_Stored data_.
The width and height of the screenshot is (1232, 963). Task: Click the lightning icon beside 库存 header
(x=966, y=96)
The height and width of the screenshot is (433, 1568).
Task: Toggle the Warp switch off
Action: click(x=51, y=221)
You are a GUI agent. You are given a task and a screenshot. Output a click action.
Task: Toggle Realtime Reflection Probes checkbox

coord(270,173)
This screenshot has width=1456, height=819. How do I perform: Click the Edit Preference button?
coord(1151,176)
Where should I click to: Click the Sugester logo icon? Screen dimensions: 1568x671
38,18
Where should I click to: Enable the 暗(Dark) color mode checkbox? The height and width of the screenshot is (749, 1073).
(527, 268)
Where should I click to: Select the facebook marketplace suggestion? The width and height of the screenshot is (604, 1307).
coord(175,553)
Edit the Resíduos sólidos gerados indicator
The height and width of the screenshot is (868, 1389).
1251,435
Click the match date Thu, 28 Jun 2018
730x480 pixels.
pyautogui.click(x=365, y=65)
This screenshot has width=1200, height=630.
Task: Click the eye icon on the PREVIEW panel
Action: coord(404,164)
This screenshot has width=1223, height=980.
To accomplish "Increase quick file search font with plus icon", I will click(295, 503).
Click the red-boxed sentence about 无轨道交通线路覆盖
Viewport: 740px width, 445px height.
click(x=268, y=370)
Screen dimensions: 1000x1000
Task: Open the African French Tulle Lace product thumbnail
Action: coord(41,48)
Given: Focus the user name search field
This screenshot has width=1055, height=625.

_WHAT THE TASK REQUIRES_. Each record above must be given again exactly as written.

_YOUR SOLUTION_.
The width and height of the screenshot is (1232, 963). Task: Click the lightning icon beside 库存 header
(x=966, y=96)
The height and width of the screenshot is (433, 1568).
Task: Toggle the Warp switch off
Action: click(x=51, y=221)
You are a GUI agent. You are given a task and a screenshot. Output a click action.
Task: Toggle Realtime Reflection Probes checkbox

coord(270,173)
This screenshot has width=1456, height=819. How do I perform: Click the Edit Preference button?
coord(1151,176)
Where should I click to: Click the Sugester logo icon? Screen dimensions: 1568x671
38,18
Where should I click to: Enable the 暗(Dark) color mode checkbox? The height and width of the screenshot is (749, 1073).
(527, 268)
Where should I click to: Select the facebook marketplace suggestion? The width and height of the screenshot is (604, 1307).
coord(175,553)
Edit the Resíduos sólidos gerados indicator
The height and width of the screenshot is (868, 1389).
1251,435
Click the match date Thu, 28 Jun 2018
730x480 pixels.
pyautogui.click(x=365, y=65)
This screenshot has width=1200, height=630.
Task: Click the eye icon on the PREVIEW panel
Action: coord(404,164)
This screenshot has width=1223, height=980.
To accomplish "Increase quick file search font with plus icon", I will click(295, 503).
Click the red-boxed sentence about 无轨道交通线路覆盖
Viewport: 740px width, 445px height.
click(x=268, y=370)
Screen dimensions: 1000x1000
Task: Open the African French Tulle Lace product thumbnail
Action: coord(41,48)
Given: Focus the user name search field
This screenshot has width=1055, height=625.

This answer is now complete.